CONSIGNE
Dans l'extrait sur les taxis et Uber, réécrivez le passage qui s'ouvre sur « Si l’on en croit » et se termine par « leur propre compte. », en remplaçant « chauffeurs » par « conducteurs ».

EXTRAIT CITÉ
Je préciserais cependant que, si les violences sont inacceptables, la pusillanimité du politique l’est encore plus…

Cette histoire de taxis est une caricature montrant à quel point on n’arrive plus à résoudre le moindre problème… Il semble pourtant clair :

  • qu’il faut en finir avec ces histoires de licence (donc que l’État les rachète aux taxis, moyennant une taxe sur 10 ou 20 ans – taxe qui existe déjà de facto sous forme privée pour le client, pour financer les licences ; donc les prix baisseront seulement dans 10 ou 20 ans) et laisser la liberté d’installation pour doubler ou tripler l’offre comme dans les autres capitales, il y a plein d’emplois possibles ;
  • qu’il faut revoir les tarifs pour augmenter l’offre dans Paris plutôt que dans les aéroports
  • que cette profession doit rester réglementée mais qu’il faut clairement augmenter la qualité de service en contrepartie…

Mais je pense qu’on ne fera rien, comme d’hab…

Lorsque taxis, VTC ou prestataires UberPOP se font la guerre, Uber regarde ceux qui s’affrontent comme autant de proies qu’il entend abattre les unes après les autres. Plus qu’un conflit entre des professionnels, c’est un symptôme d’une société malade, qui doit choisir sa voie. Le capitalisme décomplexé qui fait de certaines plateformes les nouveaux seigneurs d’un monde féodal moderne, ou un autre modèle de société à inventer, en restant uni ?

Si l’on en croit les indiscrétions de Business Insider traditionnellement reprises dans la presse, Uber pourrait réaliser cette année un chiffre d’affaires d’environ 10 milliards de dollars. Sur ces 10 milliards, l’entreprise de VTC reverse 8 milliards de dollars à ses chauffeurs, qu’il s’agisse des traditionnels chauffeurs VTC professionnels de l’offre UberX, ou des chauffeurs occasionnels de l’offre UberPOP. Aucun d’entre eux n’est salarié, tout le modèle d’affaires de l’entreprise consistant à offrir une plateforme de mise en relation entre les clients et les chauffeurs, lesquels travaillent officiellement pour leur propre compte.

DONNÉES FOURNIES
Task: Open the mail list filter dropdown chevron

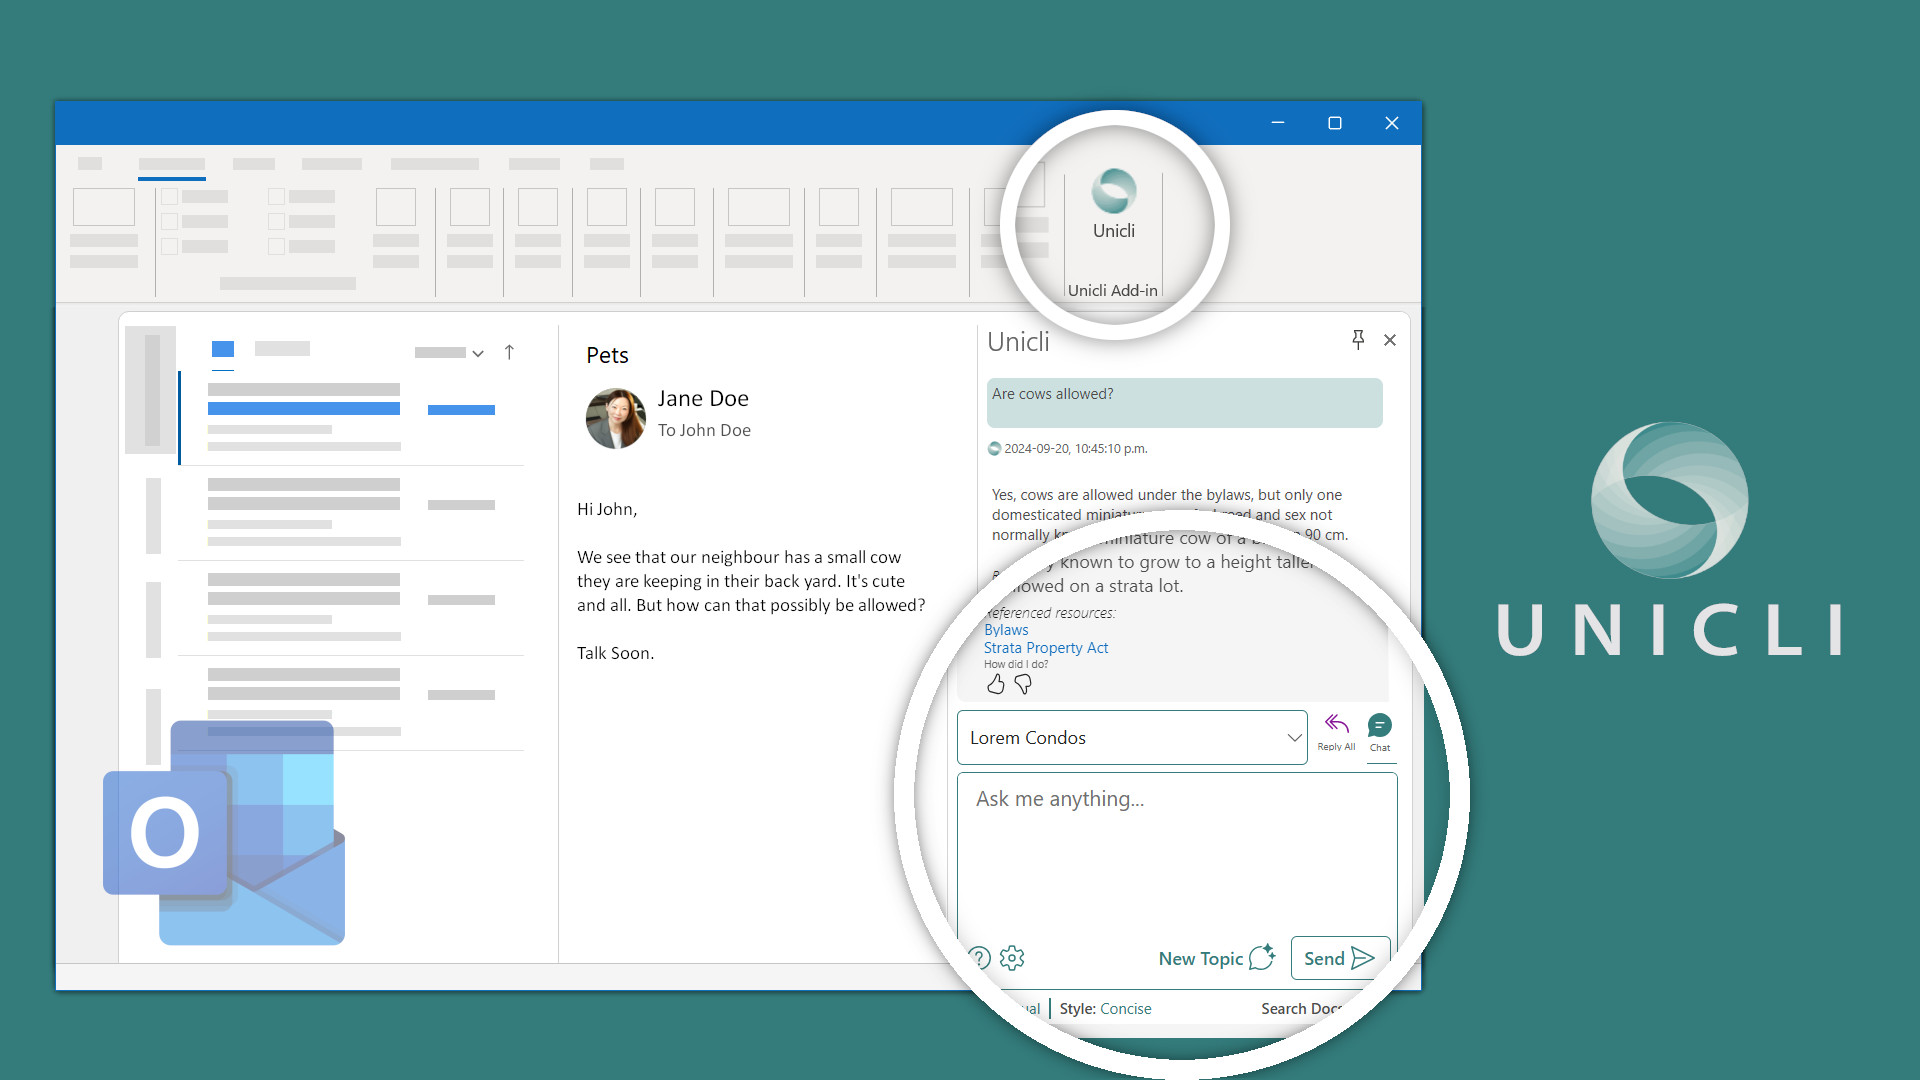Action: (478, 353)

SOLUTION
Si l’on en croit les indiscrétions de Business Insider traditionnellement reprises dans la presse, Uber pourrait réaliser cette année un chiffre d’affaires d’environ 10 milliards de dollars. Sur ces 10 milliards, l’entreprise de VTC reverse 8 milliards de dollars à ses conducteurs, qu’il s’agisse des traditionnels conducteurs VTC professionnels de l’offre UberX, ou des conducteurs occasionnels de l’offre UberPOP. Aucun d’entre eux n’est salarié, tout le modèle d’affaires de l’entreprise consistant à offrir une plateforme de mise en relation entre les clients et les conducteurs, lesquels travaillent officiellement pour leur propre compte.